Carlo Vettori (Forza Italia) gab Dello Sbarba recht. Urzì stelle die Situation in Südtirol so dar, als müssten die Italiener den Davidstern tragen. Die Gemeindeordnung sehe bereits die Sprachgruppenvertretung im Ausschuss vor. Die Bildung der Gemeindeausschüsse sei Sache politischer Verhandlungen.

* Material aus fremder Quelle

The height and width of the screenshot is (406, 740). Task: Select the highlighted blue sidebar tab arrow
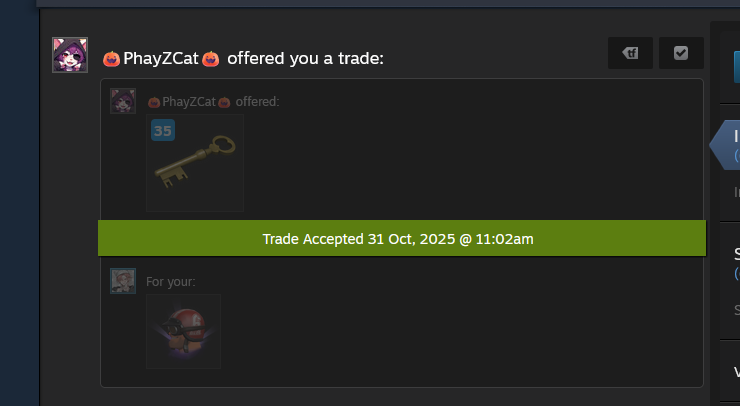point(725,145)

Vizepräsident Arno Kompatscher kündigte das Nein der Regionalregierung an. Es bestehe kein besonderer Handlungsbedarf, auch nicht zu den Beispielen, die Urzì genannt habe. Es stehe nirgends, dass ein SVP-Vertreter sich nicht für die italienische Volksgruppe einsetzen dürfe. Es sei hingegen seine Pflicht, sich für alle einzusetzen. Es sei nirgends festgelegt, wer eine Sprachgruppe vertreten könne. Kompatscher sprach sich gegen eine Änderung des Vertretungsrechts aus, wobei aber eine gute Zusammenarbeit immer wünschenswert sei. Die Sprachgruppenzugehörigkeitserklärung sei eine Willenserklärung, es wäre auch schwer, die Wahrheit festzustellen.

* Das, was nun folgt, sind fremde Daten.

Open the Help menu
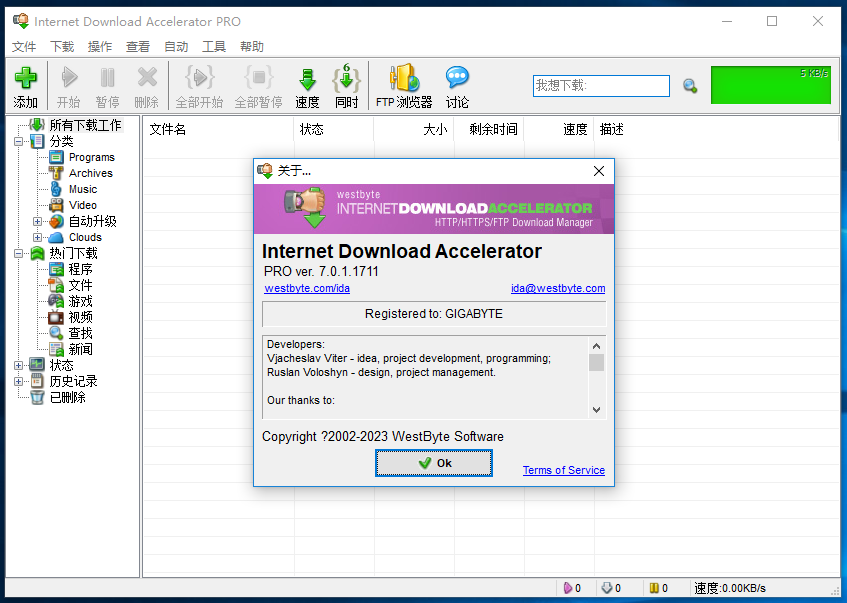847x603 pixels. tap(252, 46)
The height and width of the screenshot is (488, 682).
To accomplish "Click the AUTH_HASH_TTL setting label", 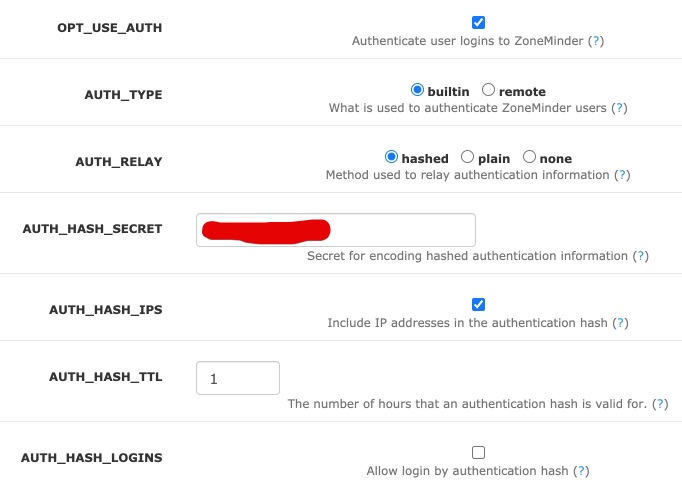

Alessandro Urzì sah die Debatte positiv. Wenigstens seien die Positionen geklärt worden. Die SVP sei für den Status quo, weil sie davon profitiere. Sie habe sich immer dagegen gewehrt, einen Deutschen, der nicht ihr angehört, in die Landesregierung aufzunehmen. Gleichzeitig beanspruche sie aber das Recht, sich die richtigen Italiener auszusuchen. Vettori sei ein solcher, er sei immer mit allem einverstanden. Man sollte mehr auf den Geist des Statuts schauen, auf das Prinzip des Vertretungsrechts der Sprachgruppen. Was derzeit geschehe, sei Diskriminierung.
Carlo Vettori protestierte gegen Urzìs Worte, der ihn als Marionette hinstelle. Im Regionalrat sollten solche Äußerungen nicht geduldet werden.
Vizepräsident Arno Kompatscher protestierte dagegen, dass Urzì Südtirol als Diktatur hinstelle. Wenn eine Partei genügend Stimmen bekomme, um die Sprachgruppenvertretung abzudecken, dann sei das demokratisch.
Riccardo Dello Sbarba kündigte an, nicht für den Antrag zu stimmen. Er erinnerte daran, dass es bei Regierungsbildungen vor allem um Politik gehe, nicht nur um Quoten. Wenn die SVP nicht mit Fratelli d’Italia regieren wolle, könne sie das tun, solange sie die Gesetze einhalte. Die Grünen würden in einigen Gemeinden deutsche Referenten stellen, weil sie dort die nötige politische Stärke hätten und die SVP es nicht verhindern könne. Gleichwohl wäre er für eine Änderung: Wie für die Ladiner könne man auch für die anderen Sprachgruppen eine Vertretung gewähren, die über den Proporz hinausgehe.
Carlo Vettori kündigte das Nein seiner Fraktion an. Es gebe im Statut ein Vertretungsrecht der Sprachgruppen und dies werde eingehalten.
Sandro Repetto (Demokratische Partei) kündigte Enthaltung an. Er wies darauf hin, dass der Proporz in der Bevölkerung nicht unbedingt mit jenem in den Ratsstuben übereinstimme, auch wegen der Zuordnungsmöglichkeit bei der Sprachgruppenerklärung. Vorliegender Antrag werde das Problem nicht lösen.
Alessandro Urzì stellte fest, dass einige das Problem anerkannt hätten, während andere nicht von ihrer Position abrücken wollten. Er beantragte schließlich die Vertagung des Antrags und kündigte eine neue Fassung an.
Die Arbeiten werden um 15 Uhr wieder aufgenommen.